* Instruction 1
In the post about the Art of Hosting gathering near Diest, who offered a tarot map for seeing where the community currently was?
* Instruction 2
Carry on the post about the Art of Hosting gathering from the point where it stops.

BEGIN Exercise passage

Deep in the Art of Hosting
Art of Harvesting, Art of Hosting, CoHo, Conversation, Emergence, Facilitation, Invitation, Open Space
near Diest, Belgium
We have begun, and now concluded our first day here at Heerlijckyt, snugged in with 26 mates investigating all sorts of questions about the Art of Hosting as it is manifest and practiced here in Europe, as well as elsewhere in the world.
We spent much of the day experimenting with sensing the collective field, using a combination of methods including a long and juicy opening circle (during which Toke asked the questions “what called you here? What has called us here? and what might we accomplish together?”). This circle was carefully harvested for larger themes. From the circle, we spent time in dyads sensing the collective questions in the field here and then converged some sense of the patterns in the room. After the dyads shared the harvest of the new collective questions, we saw some even deeper meta-patterns. One that came quite clear, was noticed by Sarah Whitely who offered a tarot map for understanding where we currently were as a community. Led by Sarah and Maria Skordialou, we paid some attention to five distinct stations, and we actually held a small collective tarot card reading to sharpen our intuitive sense of the map. Five cards were drawn, one each for what is currently at the heart of things, what is visible and manifest, what is invisible and in our shadow, what is needing to be let go and what is emerging. We then also drew a card for one piece of overall advice. This process was also mapped and harvested and actually served as a nice way to end the day.

END Exercise passage
BEGIN Material provided

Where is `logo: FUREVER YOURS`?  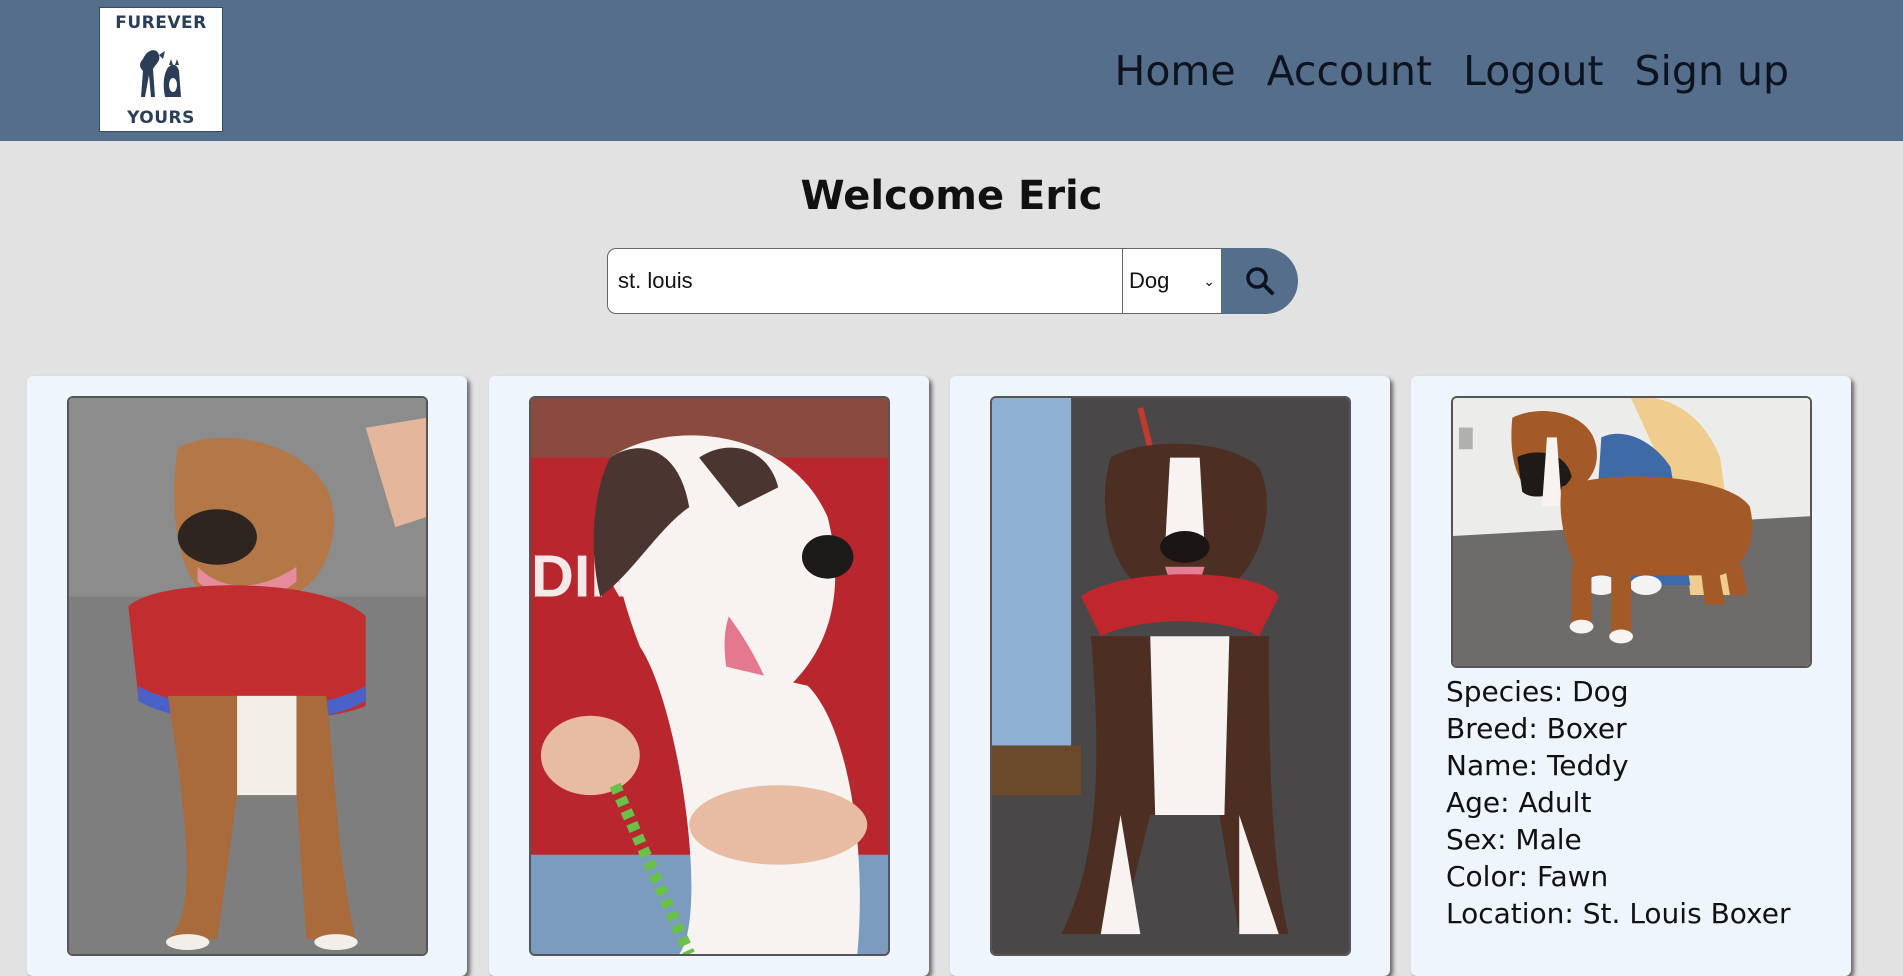 logo: FUREVER YOURS is located at coordinates (161, 70).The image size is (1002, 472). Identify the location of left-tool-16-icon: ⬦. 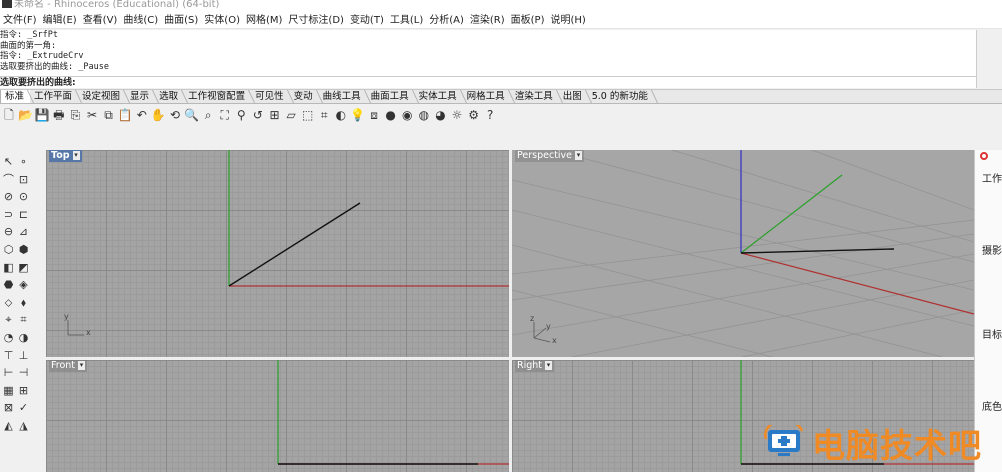
(8, 302).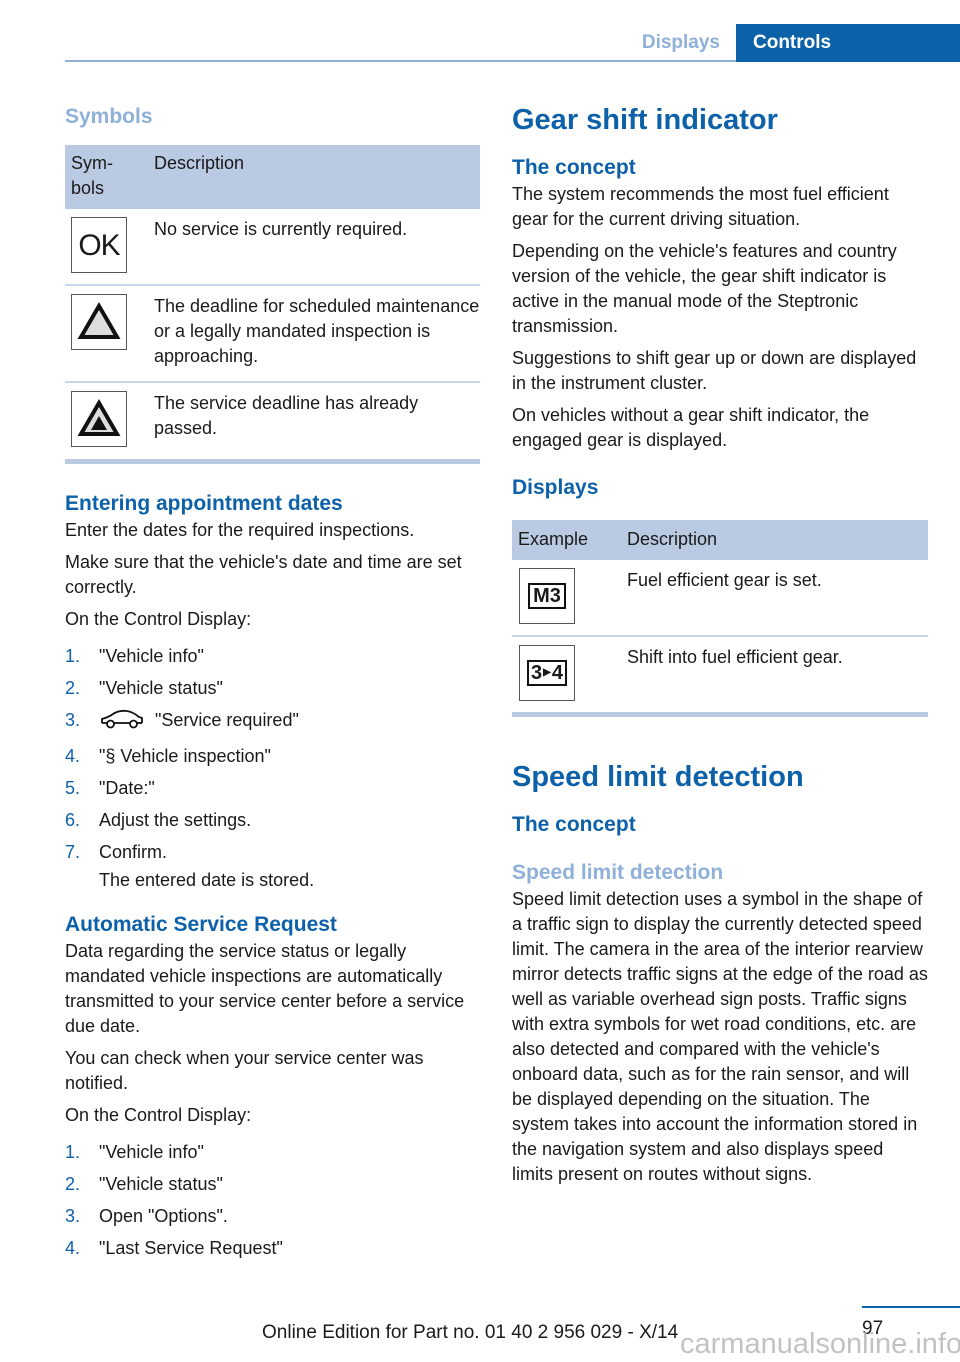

END Material provided

* Exercise result 1
Sarah Whitely

* Exercise result 2
All of this is in aid of a deeper exploration tomorrow of the questions that people have brought with them which we will look at in Open Space. It feels like we have framed our collective field of inquiry and now we are moving to seeing how the collective inquiry is supported through the expression of individual questions.
I was participating in the process all day but also trying to operate at a level of trying to see what was happening at the deeper level so that I could harvest a bass note that might be of some use in making sense of the torrent of content. I had a couple of quite powerful personal observations. What follows is quite detailed and drafty, but that is what blogs are for, so sit back with a cup of tea and give me a few minutes of your attention.
First, I noticed a profound sense of how process itself seems to determine the kinds of engagement that a group of people undertakes. What I mean is that as humans we have a deep relationship to various forms of conversation and relationship. Twenty six people sitting on a train engage differently than 26 people in a circle or a world cafe, or an Open Space. Sitting in circle, it’s not uncommon to hear some really big hairy audacious questions such as how can we contribute to the healing of Europe or how can I unite the world or how can the Art of Hosting be of service in activating human potential at the next level of co-evolution. It might be easy on the surface to dismiss these statements as fanciful wishful thinking. After all, upon what basis does a group of 26 people think that it can heal Europe?
But looking past this simple longing of the group to make a difference, I was struck by how much this particular stance was related to the process itself. Human beings have been meeting in circles for most of our time here on earth and we use forms of council like this to make decisions about important questions facing the community. It’s almost as if the fact of sitting in circle contributes to our expanded sense of what is possible, or the influence we might have. Traditionally we would not have sat in council unless there was some chance of affecting the outcome and so the conversation would have gone directly to what was possible to do to preserve the life of the community.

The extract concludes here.